Следовательно, словом «чистая форма» определяем ее как идущую в определяемое нами новое, так и в смысле ее освобождения от пройденного, осознанного и побежденного ею в ее движении вперед в атмосфере ее действия бессознательного или активной воли, взаимоотношении видоизмененных состояний. В связи ее с этою атмосферой, выходящей и входящей в неорганической живой действующей силе, в связи ее столько, что без этой атмосферы мы не можем себе представить ни одну вещь на свете, будь она с признаками жизни или нет, например, кирпич. Верим, что тот, кто держит в своих руках инициативу эволюции, может значительно сократить время перехода в иную высшую форму, в сравнении с тем, кто эволюционирует бессознательно; так, лошадь, если когда-нибудь осознает в себе эволюцию, овладеет ее ходом, то может выявить собой любую форму на выбор до человека включительно.
Идея чистой формы из моих работ вытекала органически, сначала из простой формы без признаков перехода из одного состояния в другое - в простую же, но с признаками уже этого перехода, затем в сжатую и выявленную в связи с ее функциями.
Мне дают понять, что кубофутуризм и Пикассо не могли так или иначе не повлиять на меня в моей теории. Я знаю очень хорошо, что делает Пикассо (хотя картин его не видел), но должен сказать, что лично он влиял на нее не больше, чем я на него, а он меня не видел даже и во сне. С другой стороны, нет вещи, сделанной по нашему или по какому-либо иному делу, которая бы на меня не влияла положительно или отрицательно. Таким же отрицательным было и его влияние. Из Для нашего учения что могли бы мы взять у кубофутуризма, пришедшего в тупик от своих механических и геометрических оснований? Вот сущность кубофутуризма: чисто геометрическое изображение объема и движения вещей во времени, а следовательно, и в пространстве, механических признаков движения предметов, т. е. механических признаков жизни, а не органически создающей движение жизни, пронизывающей, видоизменяющей и сказывающейся такой в любой момент покоя или движения. Объем кубофутуристы и Пикассо прежде всего давали не как выход за спину картины или вещи, как даем мы, а условно: Пикассо, чтобы дать понятие объема глубже лежащей плоскости, сдвигом открывает верхнюю плоскость, как дверь, и вы видите нижнюю плоскость. Штука хитрая, если забыть, что комнаты с открытыми дверями и геометрические чертежи делались и писались и до него, а философия Шопенгауэра относительно сущности вещей, пребывания их во времени и пространстве дает неизмеримо больше, и притом из первых рук. Сдвиг я знал и до него, аналитический, внутренний, лицевой, и наружный, и профилевой отходящий. Анализ чистой формы тоже знал до него. Единственно, что как будто бы остается на его долю, - это движения дробленой формы во времени, но и мой сдвиг тоже есть движение во времени, а мой анализ ведет от расчлененной формы к железной органической ее связи, чего нет ни в одной из вещей кубофутуризма, виденных мной; да и самый принцип органической связи выдвинут и выявлен мною же как таковой и как результат наивысшего развития изобразительной силы.
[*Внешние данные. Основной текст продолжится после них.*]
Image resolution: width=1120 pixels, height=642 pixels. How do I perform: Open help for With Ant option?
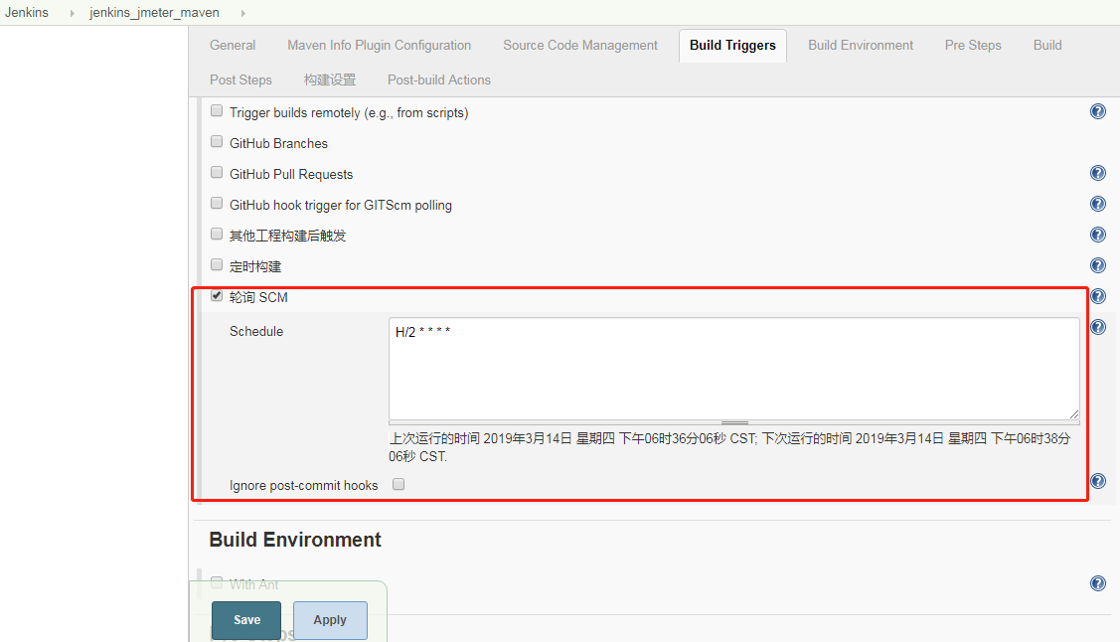point(1097,583)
Мы не защищаемся и не нападаем. Мы идем своей дорогой; если же нам хотят доказать связь нашу с кубофутуризмом, то мы скажем: «Если желаете искать связь нашей теории с бывшими до нас, ищите ее по всему миру и за все века искусства, и не через кубофутуризм и Пикассо, а через холодное и беспощадное отрицание начисто всей их механики. Нашим учением мы включили в живопись жизнь как таковую, и ясно, что все дальнейшие выводы и открытия будут исходить из него лишь потому, что всё исходит из жизни и вне ее нет даже пустоты, и отныне люди на картинах будут жить, расти, говорить, думать и претворяться во все тайны великой и бедной человеческой жизни, настоящей и будущей, корни которой в нас и вечный источник тоже в нас»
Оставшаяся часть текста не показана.